**Exercise goal**
Set down each line of the data below exactly.

(Stored data entries)
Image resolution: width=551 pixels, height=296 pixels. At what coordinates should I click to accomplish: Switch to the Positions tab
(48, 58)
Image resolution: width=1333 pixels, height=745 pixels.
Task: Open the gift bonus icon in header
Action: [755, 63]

**Solution below**
Image resolution: width=551 pixels, height=296 pixels. At what coordinates should I click to accomplish: Switch to the Positions tab
(48, 58)
Image resolution: width=1333 pixels, height=745 pixels.
Task: Open the gift bonus icon in header
Action: [755, 63]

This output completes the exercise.